De modo que, con independencia de las pruebas, los republicanos siempre llegan a la misma conclusión política. Que la guerra contra la pobreza ha sido un fracaso… dejemos de ayudar a los pobres. Que ha sido un éxito… dejemos de ayudar a los pobres. Y seamos claros: hablamos de todo un partido, no solo del Gobierno de Trump.

En concreto, a los gobernadores republicanos les apasiona recortarles las prestaciones a los ciudadanos de rentas más bajas. En Kentucky, el gobernador Matt Bevin intentó imponer unos requisitos laborales estrictos para tener derecho a la asistencia sanitaria gratuita. Cuando un tribunal sentenció que su plan infringía la ley, él se desquitó recortando abruptamente la cobertura dental y de la vista a cientos de miles de personas.

En Maine, los votantes aprobaron abrumadoramente una iniciativa para ampliar la asistencia sanitaria gratuita de acuerdo con lo establecido en la reforma sanitaria de Barack Obama. Pero el gobernador Paul LePage se ha negado a aplicar dicha ampliación que se financiaría principalmente con fondos federales a pesar de una orden judicial, y ha declarado que está dispuesto a ir a la cárcel antes que ver a sus votantes recibir atención sanitaria.

¿A qué se debe esta guerra republicana contra los pobres?

No es una cuestión de incentivos. La persistente afirmación derechista de que Estados Unidos está lleno de “gorrones” que viven de los programas sociales cuando deberían estar trabajando quizá sea lo que los conservadores quieren creer, pero es sencillamente falsa. En su mayoría, los adultos no discapacitados que perciben ayudas trabajan; la mayoría de los que no trabajan tienen en general buenas razones para no hacerlo, como problemas de salud o la necesidad de cuidar a miembros de su familia. El recorte de prestaciones llevaría a algunas de estas personas a trabajar por pura desesperación, aunque no a muchas y con un enorme coste para su bienestar.

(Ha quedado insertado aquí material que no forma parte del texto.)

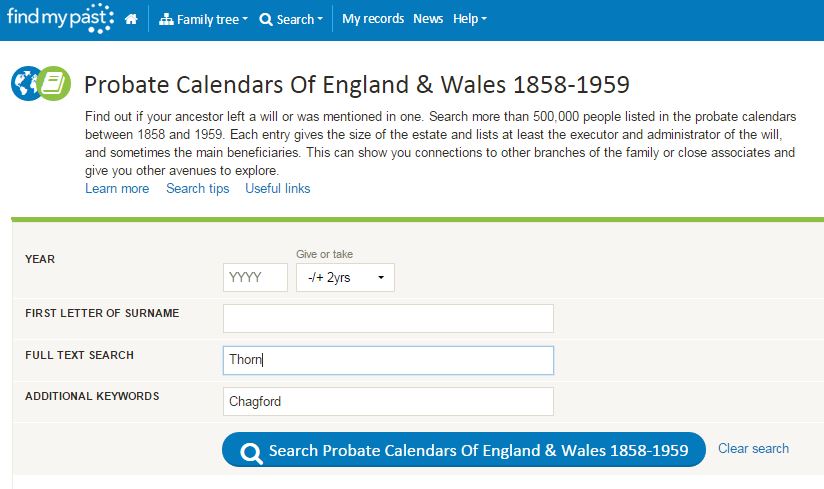Click magnifier icon on search button
The width and height of the screenshot is (824, 489).
pos(252,451)
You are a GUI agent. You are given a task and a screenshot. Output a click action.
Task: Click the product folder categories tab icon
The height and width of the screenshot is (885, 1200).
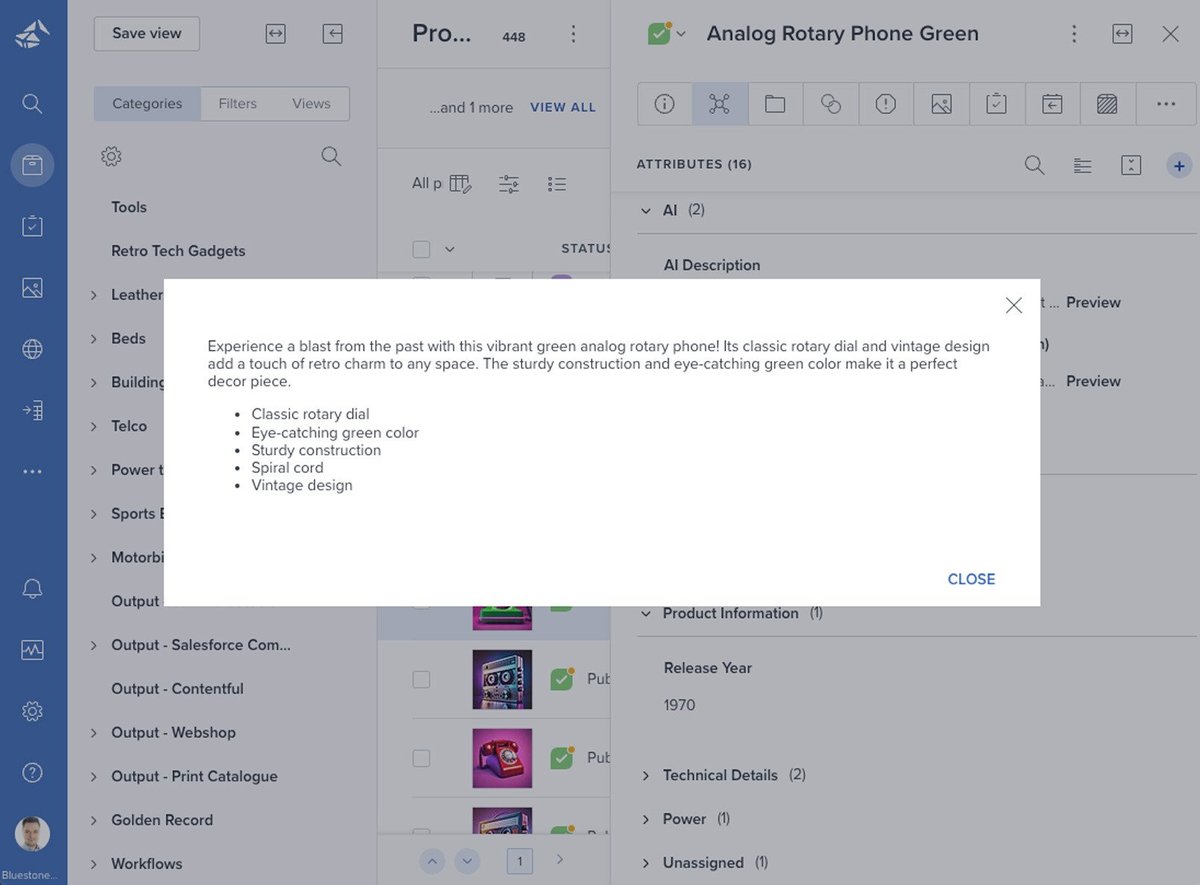click(x=775, y=104)
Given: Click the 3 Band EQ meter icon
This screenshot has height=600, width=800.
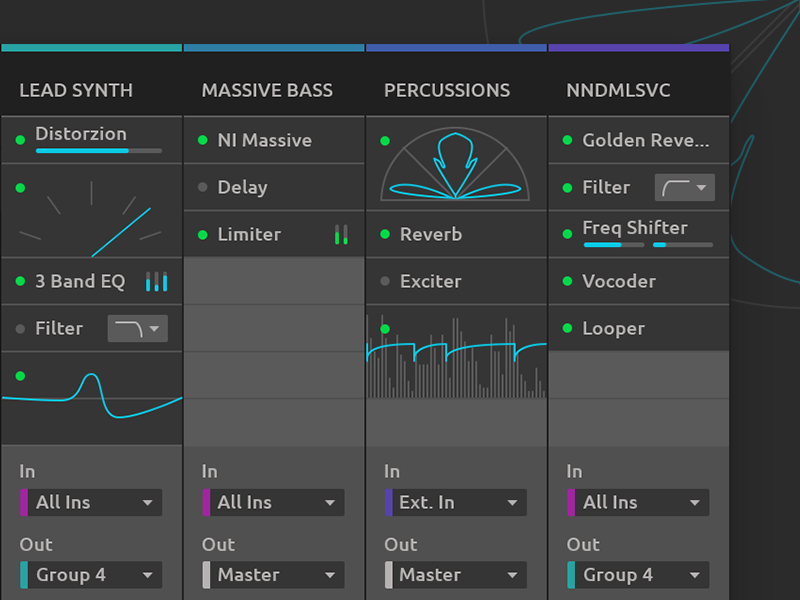Looking at the screenshot, I should [157, 281].
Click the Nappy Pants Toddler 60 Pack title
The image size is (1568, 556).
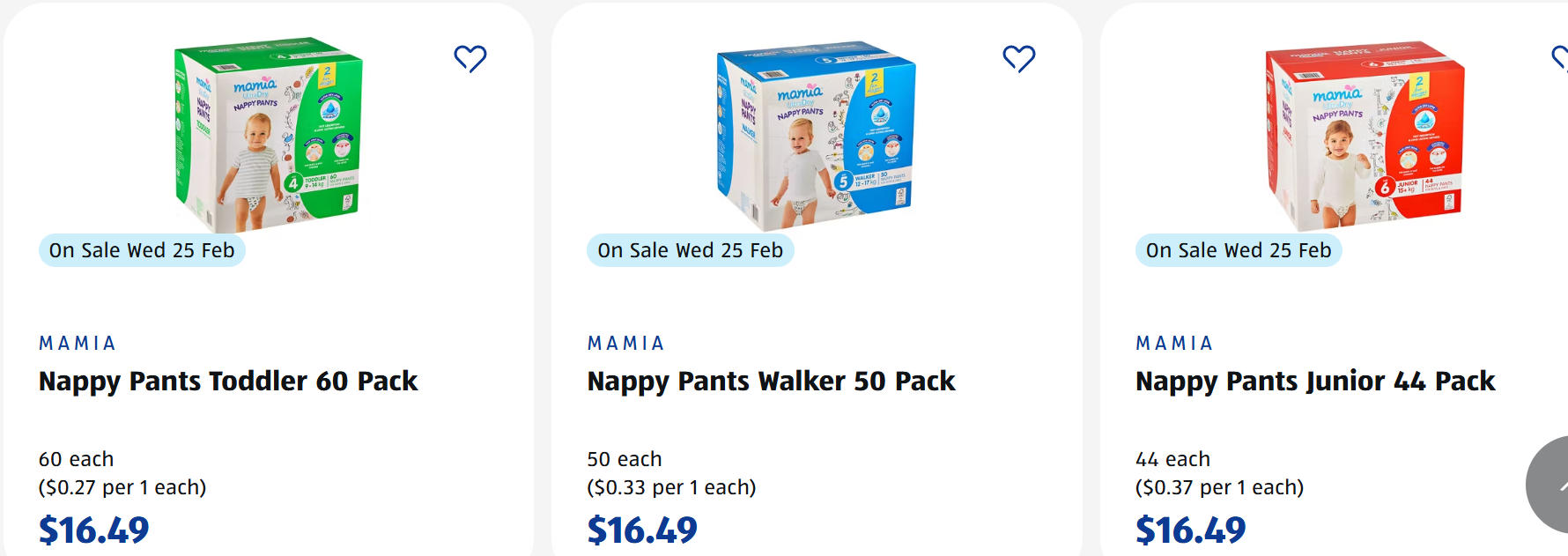pos(228,382)
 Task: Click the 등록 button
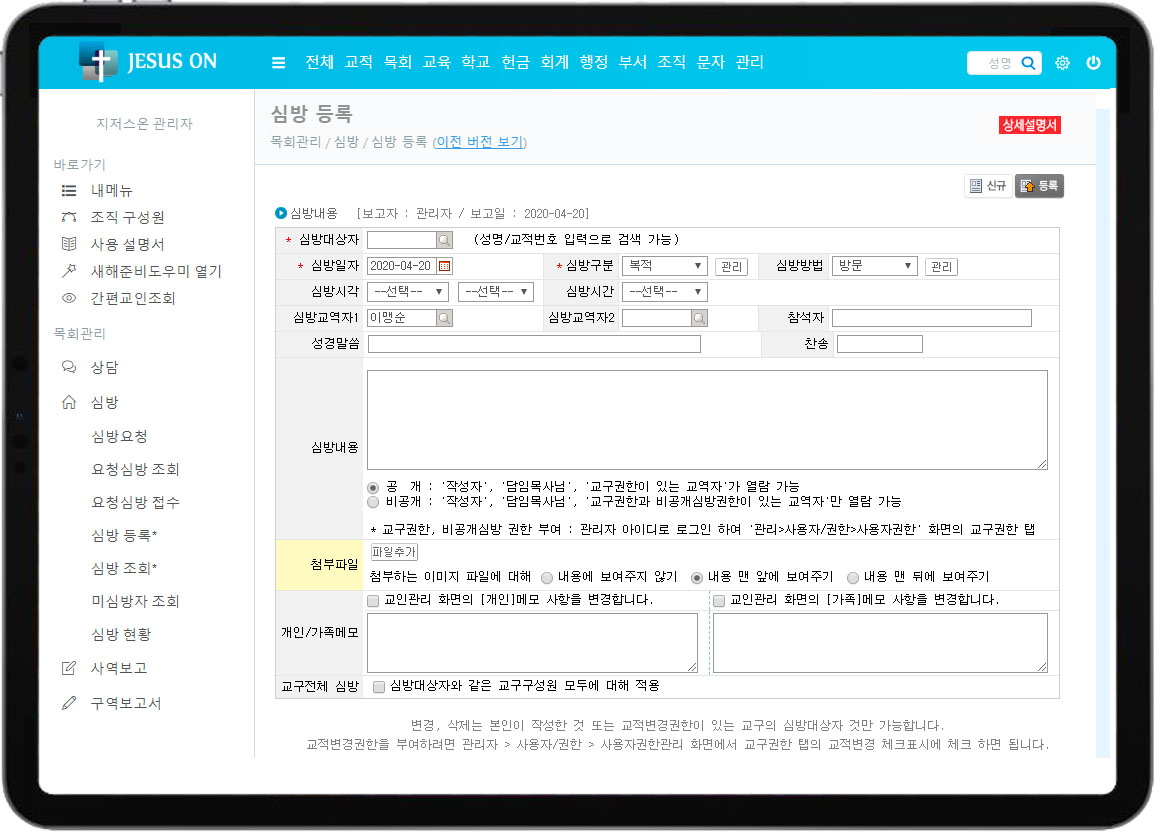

Y las afirmaciones de que unos programas sociales excesivamente generosos son la causa de que disminuya la participación en la población activa pueden refutarse fácilmente analizando los datos internacionales. Los Estados del bienestar europeos o como dicen los conservadores, sus “fracasados” Estados del bienestar proporcionan ayudas mucho más generosas que nosotros a las familias de rentas bajas, y en consecuencia tienen mucha menos pobreza. Y sin embargo, los adultos en sus años de vida activa más productivos tienen más probabilidades que los de Estados Unidos de estar empleados.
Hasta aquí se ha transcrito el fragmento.